8. A wireless communication device as claimed in claim 1, wherein the device is configured to operate according to the Bluetooth Low Energy protocol and wherein the mesh network is an ad-hoc network.

9. A wireless communication device as claimed in claim 1, wherein the device is configured to transmit dummy packets in a form indicative of a request for an acknowledgement.

10. A wireless communication device as claimed in claim 9, wherein the device is configured to transmit an acknowledgement in response to receiving a data packet similar to said dummy packets indicative of a request for acknowledgement.

11. A wireless communication device as claimed in claim 1, wherein the device is configured to transmit at least some data packets configured to control and/or monitor the state of remote objects within the mesh network during the first time.

12. A wireless communication device as claimed in claim 1, wherein the device is configured to exclusively transmit data packets configured to control and/or monitor the state of remote objects within the mesh network during the first time.

13. A wireless communication device capable of operating according to a wireless communication protocol and capable of operating in a mesh network, the device being configured to:

at a first time transmit data packets of a first type in accordance with a mesh network protocol to control and/or monitor the state of remote devices within the mesh network; and

transmit, independently of the transmission of the first type of data packets, dummy data packets in accordance with the mesh network protocol so as to obscure a variation in transmission of the first type of data packets from the first time.

14. A wireless communication device as claimed in claim 13, wherein the device is configured to transmit the dummy data packets according to a desired transmission profile, wherein the desired transmission profile delineates the desired transmission of data packets from the wireless communication device over a period of time.

15. A wireless communication device as claimed in claim 14, wherein the device is configured to determine an activity profile that characterises the transmission of the first type of data packets during the first time.

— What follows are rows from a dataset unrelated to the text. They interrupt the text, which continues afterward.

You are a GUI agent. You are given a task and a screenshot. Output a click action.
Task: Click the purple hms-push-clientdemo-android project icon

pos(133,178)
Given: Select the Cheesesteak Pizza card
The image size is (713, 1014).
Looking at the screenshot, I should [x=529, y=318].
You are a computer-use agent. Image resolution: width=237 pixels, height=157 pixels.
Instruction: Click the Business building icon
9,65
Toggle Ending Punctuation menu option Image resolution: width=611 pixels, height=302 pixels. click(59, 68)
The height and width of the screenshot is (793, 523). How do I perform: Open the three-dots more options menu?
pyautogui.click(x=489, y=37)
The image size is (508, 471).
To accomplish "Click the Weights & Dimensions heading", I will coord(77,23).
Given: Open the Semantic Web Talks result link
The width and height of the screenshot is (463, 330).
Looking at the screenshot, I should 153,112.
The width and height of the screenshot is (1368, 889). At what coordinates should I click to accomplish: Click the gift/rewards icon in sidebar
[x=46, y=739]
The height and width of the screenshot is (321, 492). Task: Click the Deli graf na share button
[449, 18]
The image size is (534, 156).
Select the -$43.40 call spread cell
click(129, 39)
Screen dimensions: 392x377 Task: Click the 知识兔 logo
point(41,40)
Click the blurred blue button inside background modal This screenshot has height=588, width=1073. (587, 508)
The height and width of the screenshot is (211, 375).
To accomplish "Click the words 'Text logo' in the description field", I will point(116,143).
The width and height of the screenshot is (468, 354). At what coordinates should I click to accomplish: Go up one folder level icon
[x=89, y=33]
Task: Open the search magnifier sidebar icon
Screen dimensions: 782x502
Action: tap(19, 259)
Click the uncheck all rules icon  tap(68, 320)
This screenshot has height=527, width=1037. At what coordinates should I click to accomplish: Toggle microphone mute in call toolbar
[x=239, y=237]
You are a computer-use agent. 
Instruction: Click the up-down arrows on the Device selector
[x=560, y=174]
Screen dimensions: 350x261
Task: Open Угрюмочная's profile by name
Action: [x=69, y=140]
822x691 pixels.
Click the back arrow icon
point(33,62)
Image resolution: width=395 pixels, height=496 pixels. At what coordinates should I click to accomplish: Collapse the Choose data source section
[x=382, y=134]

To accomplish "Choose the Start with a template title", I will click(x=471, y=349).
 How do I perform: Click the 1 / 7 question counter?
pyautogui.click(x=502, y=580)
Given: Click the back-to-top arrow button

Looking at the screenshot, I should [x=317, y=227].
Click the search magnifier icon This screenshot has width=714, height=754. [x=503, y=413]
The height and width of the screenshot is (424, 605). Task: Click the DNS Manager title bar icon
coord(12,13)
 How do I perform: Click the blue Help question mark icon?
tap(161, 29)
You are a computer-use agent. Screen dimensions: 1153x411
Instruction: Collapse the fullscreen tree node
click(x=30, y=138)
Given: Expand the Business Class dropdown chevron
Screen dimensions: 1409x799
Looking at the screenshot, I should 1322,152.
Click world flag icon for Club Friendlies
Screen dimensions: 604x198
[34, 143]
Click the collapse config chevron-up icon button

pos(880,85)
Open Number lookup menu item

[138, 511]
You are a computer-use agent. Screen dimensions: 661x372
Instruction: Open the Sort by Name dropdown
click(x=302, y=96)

16. A wireless communication device as claimed in claim 15, wherein the device is configured to characterise the transmission of the first type of data packets as one of: (i) an average such that the activity profile Is an average transmission profile or (ii) a mode such that the activity profile is a modal transmission profile.

17. A wireless communication device as claimed in claim 15, wherein the determined activity profile has an associated average transmission rate and wherein the desired transmission profile has an associated average transmission rate that is substantially higher than the average transmission rate of the activity profile.

18. A wireless communication device as claimed in claim 14, wherein the device is configured to transmit the dummy data packets according to the desired transmission profile at an average transmission rate that is high enough so as to obscure a variation in transmission of the first type of data packets from the first time.

19. A wireless communication device as claimed in claim 13, wherein the device is configured to transmit the dummy data packets in a pseudo-random manner at an average rate high enough so as to obscure a variation in transmission of the first type of data packets from the first time.

20. A wireless communication device as claimed in claim 13, wherein the device operates according to the Bluetooth Low Energy protocol and wherein the mesh network is an ad-hoc network.